Background Breathlessness is a common and devastating symptom affecting many patients with advanced malignant and non-malignant disease. Management comprises non-pharmacological and pharmacological interventions best delivered by a multidisciplinary group.

Aim To describe the feasibility of a study testing a newly established Breathlessness Support Service (BSS) at King’s College Hospital, London.

Methods An innovative BSS with palliative care and respiratory medicine (consultant, nurse, physiotherapy, occupational therapy, and social work) input is offered since October 2010 to patients with refractory breathlessness due to advanced malignant and non-malignant disease. Patients are seen twice in the clinic and offered a home visit by physiotherapy and occupational therapy. The new service is evaluated in a phase 3 fast track randomised controlled trial (RCT) comparing immediate or delayed (after 6 weeks) access to BSS.

Results Between October 2010 and June 2012, 191 patients have been referred to our study, of which 88 patients have consented to partake in the study (48/88 male; median age 68 y (range 40–84 y); 62/88 carer present; COPD 45, Cancer 17, ILD 18, heart failure 6, Asthma 1, other 1). Of these 88 patients, 60 patients have completed the study (primary endpoint at 6 weeks), with 11 patients awaiting their 6 week assessment. The current attrition rate for the primary endpoint of the study (6 weeks) is approximately 19%, much less than 40% we originally anticipated. 40 have completed the 12 week follow up home visit (secondary endpoint), with 12 patients awaiting their 12 week assessment.
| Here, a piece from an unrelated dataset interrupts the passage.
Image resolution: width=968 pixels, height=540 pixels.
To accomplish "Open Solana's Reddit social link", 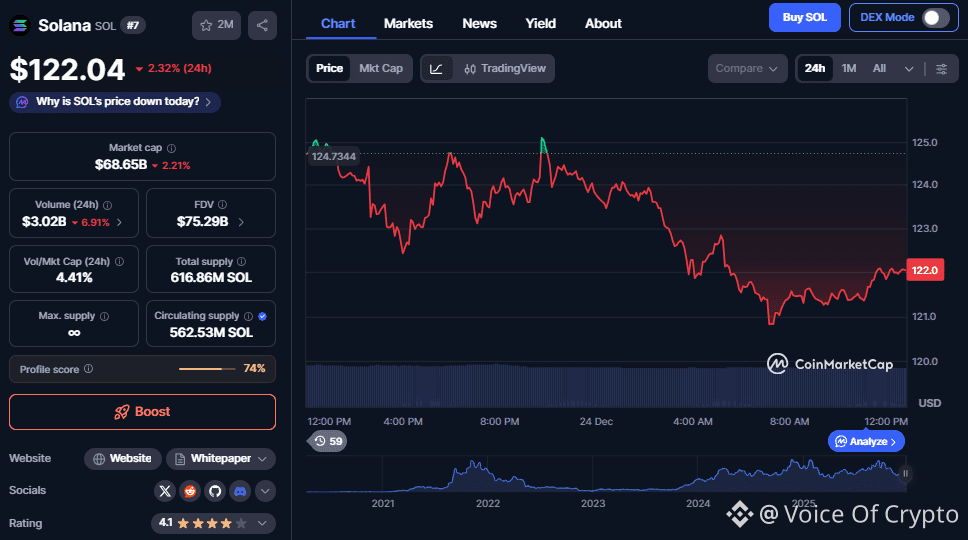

The current attrition rate for the secondary end point is 34%, reflective of the complexity of retaining palliative care patients in a RCT. The BSS is well received by patients. Main organisational problems relate to transport to the BSS and patients being unwell to attend the second clinic visit.

Conclusion Referral to the study is similar to what we expected with the number of patients consenting (46%) to partake similar to that reported in the pulmonary rehabilitation literature. Once in the trial, attrition is low. Overall, the BSS seems to be feasible.